Lo spazio post-sovietico costituito dalle ex repubbliche dell’URSS, tra cui anche l’Ucraina, rappresenta secondo Z.Brzenziski, dai tempi della presidenza Carter e dell’intervento in Afghanistan del ’79, un’area fondamentale per gli interessi statunitensi. Per impedire alla Russia di riottenere il controllo diretto sulla  quella enorme distesa territoriale, costituita oggi da diversi paesi che collaborano in modo attivo attraverso cooperazioni energetiche economiche e militari con il presidente Vladimir Putin, le diverse amministrazioni Usa, da Bush a Obama, hanno pianificato attraverso la supervisione di diversi consiglieri per la sicurezza nazionale tra cui Z.Brzenziski, una serie di interventi volti a stabilizzare le regioni chiave di quella zona, con l’obiettivo di contenere la spinta russa per la creazione di un multipolarismo eurasiatico, e favorire un dominio atlantico unipolare a guida nord-americana.
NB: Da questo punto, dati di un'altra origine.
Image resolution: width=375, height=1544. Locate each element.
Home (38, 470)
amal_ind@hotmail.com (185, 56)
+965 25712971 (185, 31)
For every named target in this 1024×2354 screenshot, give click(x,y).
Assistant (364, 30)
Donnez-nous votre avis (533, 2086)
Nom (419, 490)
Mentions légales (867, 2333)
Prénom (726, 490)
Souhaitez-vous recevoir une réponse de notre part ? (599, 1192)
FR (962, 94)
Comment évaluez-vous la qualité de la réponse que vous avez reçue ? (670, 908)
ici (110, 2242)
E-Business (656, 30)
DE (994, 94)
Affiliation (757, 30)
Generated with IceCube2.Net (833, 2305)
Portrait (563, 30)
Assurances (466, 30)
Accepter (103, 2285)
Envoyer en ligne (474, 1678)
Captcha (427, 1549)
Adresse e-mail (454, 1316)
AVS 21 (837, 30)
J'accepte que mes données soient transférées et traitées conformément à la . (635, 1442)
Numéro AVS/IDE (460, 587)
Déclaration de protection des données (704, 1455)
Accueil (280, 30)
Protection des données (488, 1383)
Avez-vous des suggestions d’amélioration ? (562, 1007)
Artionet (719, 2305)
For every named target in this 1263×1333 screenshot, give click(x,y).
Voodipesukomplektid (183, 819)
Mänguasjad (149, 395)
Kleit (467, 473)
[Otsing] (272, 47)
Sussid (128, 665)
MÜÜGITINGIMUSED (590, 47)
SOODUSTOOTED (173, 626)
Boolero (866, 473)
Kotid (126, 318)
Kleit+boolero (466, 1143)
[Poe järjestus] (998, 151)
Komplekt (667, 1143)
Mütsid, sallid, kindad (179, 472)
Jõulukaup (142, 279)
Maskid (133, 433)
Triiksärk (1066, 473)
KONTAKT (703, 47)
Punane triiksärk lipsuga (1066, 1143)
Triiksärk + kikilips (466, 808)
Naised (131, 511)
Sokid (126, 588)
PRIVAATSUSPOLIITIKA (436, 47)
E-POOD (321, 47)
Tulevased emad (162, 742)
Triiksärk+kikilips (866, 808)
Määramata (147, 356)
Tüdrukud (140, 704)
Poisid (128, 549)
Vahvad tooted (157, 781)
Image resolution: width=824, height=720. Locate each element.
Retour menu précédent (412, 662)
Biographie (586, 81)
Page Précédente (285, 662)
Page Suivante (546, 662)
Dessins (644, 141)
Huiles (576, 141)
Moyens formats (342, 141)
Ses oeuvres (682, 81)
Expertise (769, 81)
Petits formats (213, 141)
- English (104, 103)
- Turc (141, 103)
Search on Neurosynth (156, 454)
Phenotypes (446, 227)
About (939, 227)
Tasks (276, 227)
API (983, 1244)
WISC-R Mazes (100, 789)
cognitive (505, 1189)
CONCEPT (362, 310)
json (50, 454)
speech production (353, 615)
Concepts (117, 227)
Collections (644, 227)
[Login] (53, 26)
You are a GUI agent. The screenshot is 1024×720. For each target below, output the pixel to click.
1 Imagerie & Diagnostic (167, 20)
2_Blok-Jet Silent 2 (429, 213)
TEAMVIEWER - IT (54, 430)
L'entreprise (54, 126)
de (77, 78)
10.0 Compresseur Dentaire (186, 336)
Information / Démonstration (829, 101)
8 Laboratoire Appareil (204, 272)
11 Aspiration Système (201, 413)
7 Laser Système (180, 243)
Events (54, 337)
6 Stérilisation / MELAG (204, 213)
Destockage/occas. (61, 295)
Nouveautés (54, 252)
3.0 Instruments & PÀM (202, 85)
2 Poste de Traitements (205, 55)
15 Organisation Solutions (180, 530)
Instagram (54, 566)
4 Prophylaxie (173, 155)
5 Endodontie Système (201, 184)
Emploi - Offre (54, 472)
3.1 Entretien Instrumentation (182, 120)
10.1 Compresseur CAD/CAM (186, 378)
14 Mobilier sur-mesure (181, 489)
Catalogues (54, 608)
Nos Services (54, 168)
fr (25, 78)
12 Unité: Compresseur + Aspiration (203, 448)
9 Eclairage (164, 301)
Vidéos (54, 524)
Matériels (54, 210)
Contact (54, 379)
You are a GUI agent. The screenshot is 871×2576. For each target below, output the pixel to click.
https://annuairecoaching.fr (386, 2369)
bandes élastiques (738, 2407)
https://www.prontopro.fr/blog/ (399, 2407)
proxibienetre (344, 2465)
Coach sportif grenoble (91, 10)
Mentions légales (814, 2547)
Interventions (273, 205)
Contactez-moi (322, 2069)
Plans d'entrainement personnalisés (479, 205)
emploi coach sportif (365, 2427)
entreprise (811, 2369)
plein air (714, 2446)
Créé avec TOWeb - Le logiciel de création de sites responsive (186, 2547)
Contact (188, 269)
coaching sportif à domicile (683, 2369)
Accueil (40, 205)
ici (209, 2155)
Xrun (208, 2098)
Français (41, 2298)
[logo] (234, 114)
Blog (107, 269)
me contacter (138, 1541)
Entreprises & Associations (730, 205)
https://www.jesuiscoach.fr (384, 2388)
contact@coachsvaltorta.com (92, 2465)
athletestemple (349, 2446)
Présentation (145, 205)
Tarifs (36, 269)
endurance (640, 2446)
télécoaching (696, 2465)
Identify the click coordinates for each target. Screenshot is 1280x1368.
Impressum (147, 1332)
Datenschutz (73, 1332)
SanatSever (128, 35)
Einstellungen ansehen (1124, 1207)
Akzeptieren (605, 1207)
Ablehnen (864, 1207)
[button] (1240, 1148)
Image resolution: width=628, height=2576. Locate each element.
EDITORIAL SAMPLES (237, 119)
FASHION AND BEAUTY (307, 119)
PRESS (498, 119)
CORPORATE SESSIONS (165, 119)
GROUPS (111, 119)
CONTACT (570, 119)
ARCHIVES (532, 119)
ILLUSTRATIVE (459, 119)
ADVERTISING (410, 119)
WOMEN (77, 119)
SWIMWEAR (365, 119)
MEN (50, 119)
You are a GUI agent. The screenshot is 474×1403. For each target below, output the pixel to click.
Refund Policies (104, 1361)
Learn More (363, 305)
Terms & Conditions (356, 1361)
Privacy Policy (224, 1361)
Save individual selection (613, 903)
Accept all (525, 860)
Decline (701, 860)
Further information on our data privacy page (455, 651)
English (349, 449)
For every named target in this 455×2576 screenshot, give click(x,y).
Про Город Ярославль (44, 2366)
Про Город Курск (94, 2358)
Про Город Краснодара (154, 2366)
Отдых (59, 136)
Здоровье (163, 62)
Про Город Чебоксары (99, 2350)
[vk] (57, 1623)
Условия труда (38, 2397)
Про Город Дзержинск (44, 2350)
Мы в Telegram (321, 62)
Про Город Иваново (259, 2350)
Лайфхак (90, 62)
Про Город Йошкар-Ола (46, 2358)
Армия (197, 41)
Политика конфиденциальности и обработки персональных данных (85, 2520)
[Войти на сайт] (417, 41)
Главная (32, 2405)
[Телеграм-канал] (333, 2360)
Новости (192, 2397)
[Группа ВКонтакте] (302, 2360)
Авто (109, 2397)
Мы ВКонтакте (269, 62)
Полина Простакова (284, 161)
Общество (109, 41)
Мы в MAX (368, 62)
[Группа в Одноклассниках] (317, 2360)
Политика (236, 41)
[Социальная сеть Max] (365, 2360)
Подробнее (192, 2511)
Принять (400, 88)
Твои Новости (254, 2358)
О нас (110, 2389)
Con il crollo dell’Unione Sovietica, gli Stati Uniti hanno capito che il dominio unipolare atlantista passava necessariamente per quell’area che Halfrod Mackinder definì Heartland in riferimento alla parte centrale del continente eurasiatico, corrispondente non solo alla Russia ma anche alle province limitrofe. Celebre rimase la frase del geografo inglese: “Chi controlla l’est Europa controlla l’Heartland, chi controlla l’Heartland comanda l’isola-mondo, chi comanda l’isola-mondo, comanda il mondo”.
La crisi in Ucraina, le infiltrazioni statunitensi, il regime-change voluto da Barack Obama con la scusa delle repressioni perpetuate da Yanukovich, sono quindi un insieme di eventi che  possono essere letti da questo punto di vista. Non sorprende come nel 1997 lo stesso Z.Brzezinski, nel suo libro La grande scacchiera, definì l’Ucraina: il più importante spazio dello scacchiere eurasiatico, in grado di cambiare i rapporti di forza tra gli Stati Uniti e la Russia. “Senza l’Ucraina, la Russia cessa di essere un impero eurasiatico. [...] Ma se Mosca riconquista il controllo dell’Ucraina con i suoi 52 milioni di abitanti e grandi risorse naturali, oltreché l’accesso al Mar Nero, la Russia riconquisterà automaticamente le condizioni che ne fanno un potente stato imperiale esteso tra Asia ed Europa”. Ottenere il controllo indiretto dell’Ucraina da parte degli Stati Uniti, attraverso un regime filo-occidentale, favorevole all’entrata nella NATO, significa quindi ridurre ulteriormente lo spazio d’influenza russo, avvicinando le installazioni missilistiche e le basi militari americane direttamente lungo la frontiera con la Russia. Oltre alla possibile perdita della base navale presente a Sebastopoli sul Mar Nero, e alla perdita degli interessi energetici nella zona del Caspio, quello che preoccupa più di tutto Vladimir Putin è la concreta possibilità di rendere ulteriormente ricattabile il proprio paese a fronte di un accerchiamento militare non più sostenibile e tollerabile. Non va forse letto anche in quest’ottica lo scudo missilistico in Europa voluto dalla NATO ? e le rivoluzioni colorate del 2003 in Georgia e del 2004 proprio in Ucraina non dipendono forse da una visione geopolitica che gli Stati Uniti, da Kissinger fino a Z.Brzezinsky stanno cercando di portare avanti per impedire in tutti i modi il controllo della Russia su uno spazio di vitale importanza per gli equilibri geopolitici internazionali ?
Alla luce di quanto detto non sorprendono le recenti dichiarazioni rilasciate da Z.Brzezinski a seguito del referendum in Crimea: ” Lui [ Vladimir Putin ndr ] vuole ricostruire l’Unione Sovietica. L’Ucraina è la posta in palio. Se può averla, farà un passo avanti in questa impresa “
Quando si archivia la guerra fredda come un periodo storico appartenente ad un passato remoto si dovrebbe riflettere sul fatto che persone come Z.Brzezinski o Henry Kissinger che hanno attraversato l’intero periodo dello loro esistenze a combattere il “mostro” dell’Unione Sovietica in qualsiasi parte del mondo, sono più vive che mai, e sono ancora in grado di orientare quelle scelte che negli Stati Uniti non hanno mai avuto e non avranno mai un solo colore politico.